**Requirement:** Copy out, character for character, every line below from the one containing "type [158, 1075]" down to the one containing "their [943, 1106]", with both of those lines included.
::: Records to process
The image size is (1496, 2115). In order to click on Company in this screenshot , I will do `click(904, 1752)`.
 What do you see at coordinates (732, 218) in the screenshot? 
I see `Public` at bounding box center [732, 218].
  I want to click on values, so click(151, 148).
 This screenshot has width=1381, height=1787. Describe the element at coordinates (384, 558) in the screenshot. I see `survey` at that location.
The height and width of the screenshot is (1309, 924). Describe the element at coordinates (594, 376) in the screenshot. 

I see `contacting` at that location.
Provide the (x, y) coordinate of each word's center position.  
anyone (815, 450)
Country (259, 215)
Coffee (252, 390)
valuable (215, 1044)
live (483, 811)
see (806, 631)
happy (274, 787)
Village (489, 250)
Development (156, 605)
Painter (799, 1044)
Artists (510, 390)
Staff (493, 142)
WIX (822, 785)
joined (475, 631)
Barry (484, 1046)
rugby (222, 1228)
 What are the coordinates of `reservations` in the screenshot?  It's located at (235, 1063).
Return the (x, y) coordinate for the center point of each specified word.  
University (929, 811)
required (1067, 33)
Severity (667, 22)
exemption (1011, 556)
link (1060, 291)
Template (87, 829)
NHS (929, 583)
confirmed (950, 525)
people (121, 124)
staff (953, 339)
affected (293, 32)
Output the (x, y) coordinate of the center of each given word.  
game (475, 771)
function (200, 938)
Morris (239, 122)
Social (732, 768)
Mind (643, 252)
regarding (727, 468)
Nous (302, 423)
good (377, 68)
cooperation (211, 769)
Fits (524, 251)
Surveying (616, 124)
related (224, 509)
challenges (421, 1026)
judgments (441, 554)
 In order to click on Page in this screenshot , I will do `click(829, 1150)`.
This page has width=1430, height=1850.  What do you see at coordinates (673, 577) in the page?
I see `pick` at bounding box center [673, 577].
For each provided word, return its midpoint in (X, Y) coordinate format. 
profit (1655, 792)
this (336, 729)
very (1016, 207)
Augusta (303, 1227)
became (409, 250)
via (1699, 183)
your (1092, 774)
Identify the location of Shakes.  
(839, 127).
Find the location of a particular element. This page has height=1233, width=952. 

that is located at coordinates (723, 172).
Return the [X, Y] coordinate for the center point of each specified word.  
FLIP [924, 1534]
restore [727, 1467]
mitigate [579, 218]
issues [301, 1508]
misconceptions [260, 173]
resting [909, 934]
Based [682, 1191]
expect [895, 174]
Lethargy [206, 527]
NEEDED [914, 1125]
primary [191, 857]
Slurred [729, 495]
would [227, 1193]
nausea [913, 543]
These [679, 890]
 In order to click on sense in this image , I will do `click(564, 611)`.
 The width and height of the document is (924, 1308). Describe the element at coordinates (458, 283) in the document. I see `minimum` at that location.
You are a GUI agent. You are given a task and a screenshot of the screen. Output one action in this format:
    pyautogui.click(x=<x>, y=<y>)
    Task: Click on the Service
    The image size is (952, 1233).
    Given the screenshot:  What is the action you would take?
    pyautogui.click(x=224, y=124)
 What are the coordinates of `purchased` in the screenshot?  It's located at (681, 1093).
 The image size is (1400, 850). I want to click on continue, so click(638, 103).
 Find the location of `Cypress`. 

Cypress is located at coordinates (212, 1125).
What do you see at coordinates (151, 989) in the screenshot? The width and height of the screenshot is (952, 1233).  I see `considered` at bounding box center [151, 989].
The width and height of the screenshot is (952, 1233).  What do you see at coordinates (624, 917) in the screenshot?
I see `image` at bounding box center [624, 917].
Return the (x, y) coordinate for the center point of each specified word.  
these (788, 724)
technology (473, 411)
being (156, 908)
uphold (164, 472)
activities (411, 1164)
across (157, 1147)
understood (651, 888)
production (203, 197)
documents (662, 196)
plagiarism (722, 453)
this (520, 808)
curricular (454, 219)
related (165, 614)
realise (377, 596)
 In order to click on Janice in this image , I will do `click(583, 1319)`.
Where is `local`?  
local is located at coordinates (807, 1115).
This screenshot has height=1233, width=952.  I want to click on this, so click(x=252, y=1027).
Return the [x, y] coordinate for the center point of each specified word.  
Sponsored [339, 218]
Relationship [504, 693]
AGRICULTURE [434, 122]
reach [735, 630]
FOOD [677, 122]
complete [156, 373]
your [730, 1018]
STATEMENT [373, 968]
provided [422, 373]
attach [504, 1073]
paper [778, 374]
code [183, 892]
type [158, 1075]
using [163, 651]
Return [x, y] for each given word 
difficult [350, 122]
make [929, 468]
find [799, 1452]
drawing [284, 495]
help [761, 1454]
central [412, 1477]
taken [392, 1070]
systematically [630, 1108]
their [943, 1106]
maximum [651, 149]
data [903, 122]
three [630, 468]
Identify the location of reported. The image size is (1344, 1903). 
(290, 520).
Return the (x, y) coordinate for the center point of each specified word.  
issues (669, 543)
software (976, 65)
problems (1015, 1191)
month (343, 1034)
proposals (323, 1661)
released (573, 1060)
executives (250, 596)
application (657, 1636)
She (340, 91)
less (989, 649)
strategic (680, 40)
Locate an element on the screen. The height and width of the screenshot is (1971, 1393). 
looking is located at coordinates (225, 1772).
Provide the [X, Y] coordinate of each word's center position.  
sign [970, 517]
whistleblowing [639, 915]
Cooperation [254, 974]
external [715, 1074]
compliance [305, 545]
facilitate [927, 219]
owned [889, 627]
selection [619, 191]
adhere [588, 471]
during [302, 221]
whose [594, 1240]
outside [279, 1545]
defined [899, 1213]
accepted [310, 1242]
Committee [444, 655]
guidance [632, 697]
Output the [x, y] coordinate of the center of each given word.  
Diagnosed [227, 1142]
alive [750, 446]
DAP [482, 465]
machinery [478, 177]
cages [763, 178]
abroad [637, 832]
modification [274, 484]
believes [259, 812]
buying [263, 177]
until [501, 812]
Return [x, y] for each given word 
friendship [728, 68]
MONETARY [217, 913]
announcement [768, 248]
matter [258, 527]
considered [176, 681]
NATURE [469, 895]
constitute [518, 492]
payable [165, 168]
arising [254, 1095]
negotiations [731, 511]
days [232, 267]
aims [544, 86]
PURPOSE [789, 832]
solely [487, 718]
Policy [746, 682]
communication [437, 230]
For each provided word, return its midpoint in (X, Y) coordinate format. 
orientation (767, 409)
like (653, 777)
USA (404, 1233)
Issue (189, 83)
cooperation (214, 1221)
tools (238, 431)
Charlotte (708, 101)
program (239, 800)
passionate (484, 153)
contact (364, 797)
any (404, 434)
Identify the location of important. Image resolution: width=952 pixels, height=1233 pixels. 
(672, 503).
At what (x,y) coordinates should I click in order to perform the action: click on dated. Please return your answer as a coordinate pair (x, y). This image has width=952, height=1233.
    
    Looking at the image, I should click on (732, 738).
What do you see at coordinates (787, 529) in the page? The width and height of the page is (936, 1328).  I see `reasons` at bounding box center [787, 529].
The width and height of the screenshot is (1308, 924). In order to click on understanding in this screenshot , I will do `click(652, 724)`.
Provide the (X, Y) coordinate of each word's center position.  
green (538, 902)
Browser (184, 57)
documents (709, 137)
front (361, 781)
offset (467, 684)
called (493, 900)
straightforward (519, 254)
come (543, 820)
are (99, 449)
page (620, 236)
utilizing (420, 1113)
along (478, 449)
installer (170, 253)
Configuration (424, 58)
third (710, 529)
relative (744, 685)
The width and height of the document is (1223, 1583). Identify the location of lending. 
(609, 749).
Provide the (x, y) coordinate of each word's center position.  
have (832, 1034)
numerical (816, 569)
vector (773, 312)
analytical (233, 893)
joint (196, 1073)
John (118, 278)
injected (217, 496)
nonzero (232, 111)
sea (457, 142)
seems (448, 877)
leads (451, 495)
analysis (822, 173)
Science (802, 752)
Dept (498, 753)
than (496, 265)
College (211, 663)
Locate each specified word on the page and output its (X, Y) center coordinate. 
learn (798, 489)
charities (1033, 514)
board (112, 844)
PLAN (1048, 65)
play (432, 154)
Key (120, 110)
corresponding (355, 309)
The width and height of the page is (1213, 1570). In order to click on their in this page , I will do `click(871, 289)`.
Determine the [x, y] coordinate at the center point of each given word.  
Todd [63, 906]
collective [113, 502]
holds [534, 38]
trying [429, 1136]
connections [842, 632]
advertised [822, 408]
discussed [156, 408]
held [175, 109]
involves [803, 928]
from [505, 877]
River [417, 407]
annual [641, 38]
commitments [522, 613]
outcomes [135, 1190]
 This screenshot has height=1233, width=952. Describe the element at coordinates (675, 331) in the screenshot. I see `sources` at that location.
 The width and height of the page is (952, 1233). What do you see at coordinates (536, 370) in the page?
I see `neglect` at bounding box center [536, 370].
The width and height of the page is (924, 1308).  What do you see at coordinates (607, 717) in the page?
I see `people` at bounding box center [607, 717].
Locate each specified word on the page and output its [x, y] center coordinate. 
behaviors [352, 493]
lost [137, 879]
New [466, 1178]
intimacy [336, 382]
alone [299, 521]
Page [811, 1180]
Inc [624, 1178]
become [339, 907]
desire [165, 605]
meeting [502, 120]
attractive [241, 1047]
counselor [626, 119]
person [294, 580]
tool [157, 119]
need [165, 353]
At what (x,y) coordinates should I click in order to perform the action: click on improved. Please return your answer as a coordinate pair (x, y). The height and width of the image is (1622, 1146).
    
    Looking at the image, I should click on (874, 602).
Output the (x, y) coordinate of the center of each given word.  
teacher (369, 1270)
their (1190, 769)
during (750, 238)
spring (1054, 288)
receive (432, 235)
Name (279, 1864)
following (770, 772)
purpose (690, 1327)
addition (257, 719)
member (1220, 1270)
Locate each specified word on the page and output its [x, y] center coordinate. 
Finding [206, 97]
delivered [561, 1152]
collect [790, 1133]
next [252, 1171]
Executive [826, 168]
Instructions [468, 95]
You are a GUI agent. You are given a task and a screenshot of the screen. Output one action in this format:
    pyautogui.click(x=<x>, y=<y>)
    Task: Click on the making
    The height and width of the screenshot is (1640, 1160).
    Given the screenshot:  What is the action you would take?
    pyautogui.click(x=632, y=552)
::::::
**Finished exercise:**
type [158, 1075]
using [163, 651]
Return [x, y] for each given word 
difficult [350, 122]
make [929, 468]
find [799, 1452]
drawing [284, 495]
help [761, 1454]
central [412, 1477]
taken [392, 1070]
systematically [630, 1108]
their [943, 1106]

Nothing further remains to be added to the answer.